L’Occasione fa il ladro ne manque pas son effet. Comme lors des représentations en août 2013 à Pesaro, le public enthousiaste réclame et obtient un bis de l’ensemble final.
L’œuvre, il est vrai, a de nombreux atouts pour séduire : le jeune Rossini (tout juste vingt ans) condense en un acte et une heure et demie, sur la base d’un livret riche en quiproquos (reposant sur un banal échange de bagages), suffisamment d’airs de bravoure et d’ensembles ébouriffants (dont un quintette) pour ne jamais lasser ni laisser retomber la tension.

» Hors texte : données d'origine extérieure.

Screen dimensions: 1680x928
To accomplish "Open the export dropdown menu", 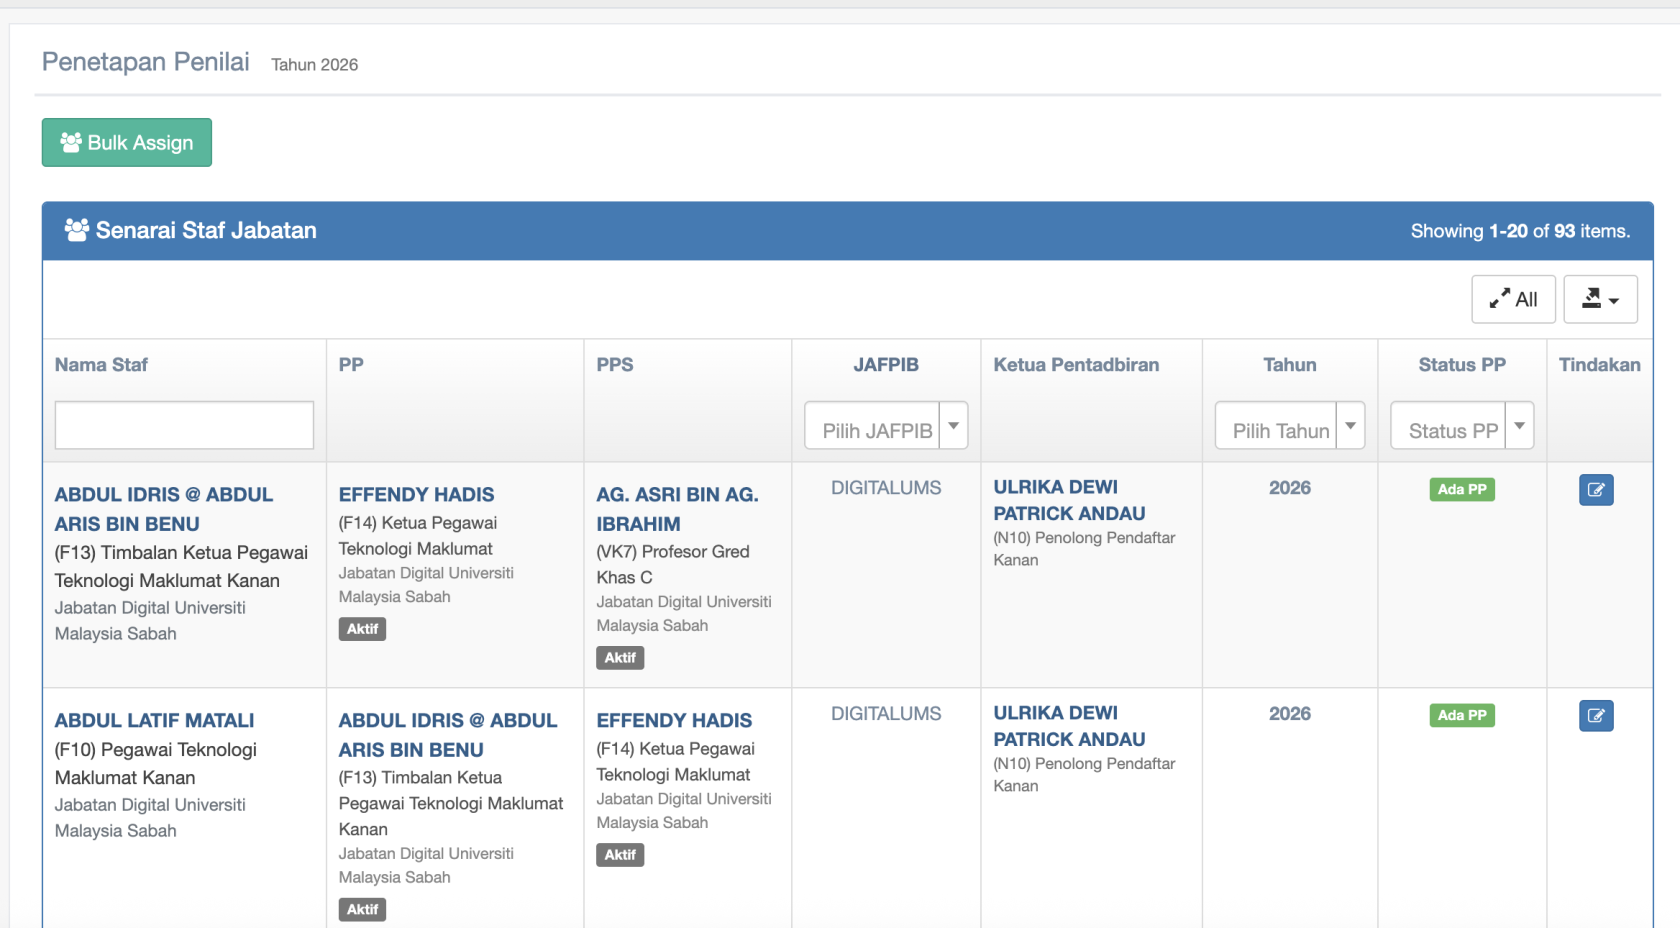I will point(1600,299).
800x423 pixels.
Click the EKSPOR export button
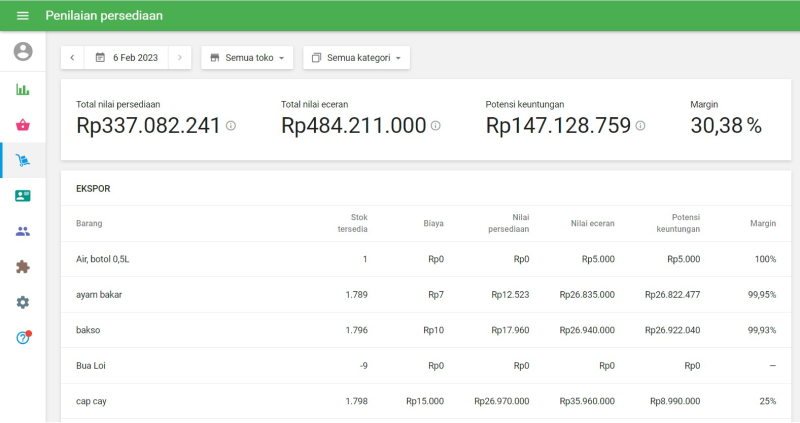pyautogui.click(x=93, y=188)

Ce qui ne devait être qu’une version de concert vire rapidement à la production semi-scénique. Dès la tempête de l’ouverture, on voit des parapluies s’ouvrir, le pianiste venant abriter le chef d’orchestre des intempéries. C’est d’ailleurs ici le chef, deus ex machina, qui est à l’origine du drame, confiant la valise cabine de Don Parmenione au comte Alberto. Parmi les moments les plus réussis de la soirée on citera Eusebio qui vole la place du pianiste et qui, comme si de rien n’était, continue à accompagner le récitatif, avant de se faire tirer l’oreille et remettre à sa place par le chef. Cela bouge, les amants se rapprochent sur scène, c’est à peine si l’on n’entend pas les portes claquer : on est loin de la rigidité de la version de concert et on ne s’en plaindra pas.
La direction d’Enrique Mazzola séduit par son élan et sa familiarité avec la mécanique de précision rossinienne (même si les ensembles pourraient faire l’objet d’une mise en place encore plus rigoureuse). A la tête de l’Orchestre National d’Ile-de-France, d’une grande discipline, le chef sait faire partager sa passion pour le cygne de Pesaro (où il doit d’ailleurs diriger La Gazzetta l’été prochain). Si l’on devait chipoter, on pourrait simplement rêver d’une pâte orchestrale plus légère et de sonorités plus brillantes.
Le plaisir est cependant tempéré par un déséquilibre sonore patent entre l’orchestre et les chanteurs. Problème d’acoustique ou gestion déficiente des dynamiques par le chef ? En tout cas quels que soient les interprètes, ils peinent à se faire entendre. C’est d’autant plus frustrant, qu’ils font montre par ailleurs de belles qualités, en particulier le couple des promis.
Yijie Shi (Comte Alberto) est un grand habitué du Festival de Pesaro où il a suivi la formation prodiguée par l’Accademia Rossiniana. La technique vocale est souveraine . Si la voix s’est élargie, elle n’en a pas pour autant perdu son agilité, faisant merveille dans son grand air, avec des reprises variées. Reste un timbre un peu engorgé mais qui sait se rendre caressant lorsque le ténor chinois allège son émission, comme dans son premier duo avec Berenice.
Désirée Rancatore convainc bien davantage en Berenice qu’en Norina dans Don Pasquale au même endroit il y a trois ans. Si la voix bouge un peu au début, elle se stabilise rapidement et laisse entendre un medium suffisamment étoffé. Surtout, la pétillante soprano italienne peut ici laisser libre cours à sa fantaisie, en particulier dans sa grande scène, nous régalant d’acrobaties vocales et autres notes suraiguës piquées.
Le couple Parmenione et Ernestina a en commun une grande présence scénique et une véritable vis comica. On sait depuis longtemps que Sophie Pondjiclis a du tempérament ; il ne faudrait pas oublier pour autant qu’elle possède également une présence vocale appréciable : son mezzo charnu et sonore sait se plier sans mal à l’écriture ornée de Rossini. Malgré une composition de fat bien campée, la prestation de Bruno Taddia déçoit quelque peu. Le timbre est très clair et si l’aigu est raisonnablement sonore, le médium et le grave peinent à se faire entendre. De plus, le manque de mordant de l’articulation fait perdre le caractère rythmique de la vocalisation syllabique rapide, si caractéristique du chant rossinien.
Quant aux comprimarii, ils offrent des prestations contrastées. Si le Martino d’Umberto Chiummo sonne bien fruste, Krystian Adam (Don Eusebio) ferait presque regretter la brièveté de son rôle.